Cambium has three distinct product lines, all within the wireless infrastructure category. Its point-to-multipoint products are used for fixed wireless access by wireless Internet service providers (WISPs), mostly in rural areas where fiber rollouts do not make economic sense. These products are sold internationally with approximately half of Cambium's total sales occurring outside the United States. The company has recently started selling 60GHz products and has 28GHz 5G products in beta testing, both of which support gigabit end-user connections. These speeds are equivalent to what fiber can offer and make these products even stronger competitors in the market. The 28Ghz product in particular has a lot of promise with international Tier 2 customers which are larger than the usual Tier 3s that Cambium sells to.
Cambium's second product line is point-to-point radios used for cellular backhaul and government communication. These are line-of-sight connections that can transmit massive amounts of data. As cellular operators roll out more 5G cell sites in rural areas they need wireless backhaul links to connect them to their main data centers as the cost of building out fiber to each cell site is prohibitive. The government uses these point-to-point products for secure communication from remote locations.
The company's final product line is WiFi products. This is a newer product line for the company but fits in well with its overall wireless portfolio. Cambium’s WiFi portfolio includes both indoor and rugged outdoor units and creates an overall wireless mesh for markets such as higher education, oil & gas drilling rigs, healthcare, and wireless video surveillance CCTV. While WiFi has many competitors, Cambium has been successful in taking share with its high performance, low total cost of ownership, and single management portal. The company had a head start in the new WiFi 6 standard and its overall WiFi revenue grew 67% in 2021, including a blowout 4th quarter in which WiFi revenue grew 136% year-over-year. Some of this was due to increased supply and pent-up demand in this product area but the broader annual growth confirms Cambium’s leadership in this space. WiFi 6 is driving an upgrade cycle in the industry which is just beginning and will be a tailwind to Cambium's business for the next few years.

* Stored data *

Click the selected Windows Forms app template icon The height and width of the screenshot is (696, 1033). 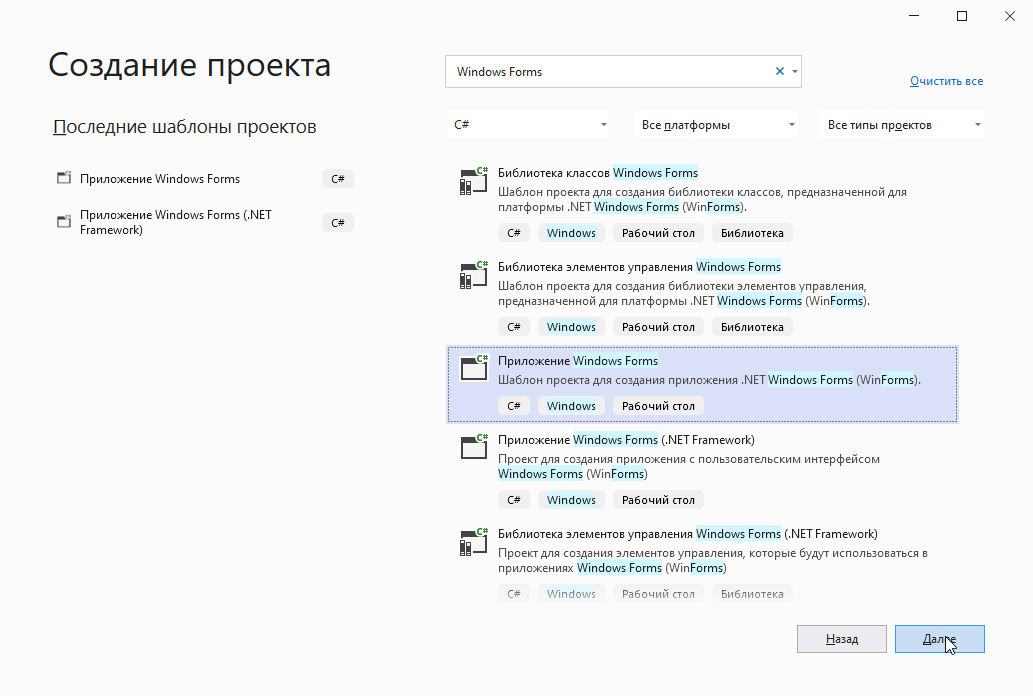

* Written request 1 *
According to the Cambium passage, by what percentage did the company's WiFi revenue grow in 2021?
* Written request 2 *
From the Cambium passage, print the section starting at "Cambium's second product" and ending at "from remote locations.".

* Final answer 1 *
67%

* Final answer 2 *
Cambium's second product line is point-to-point radios used for cellular backhaul and government communication. These are line-of-sight connections that can transmit massive amounts of data. As cellular operators roll out more 5G cell sites in rural areas they need wireless backhaul links to connect them to their main data centers as the cost of building out fiber to each cell site is prohibitive. The government uses these point-to-point products for secure communication from remote locations.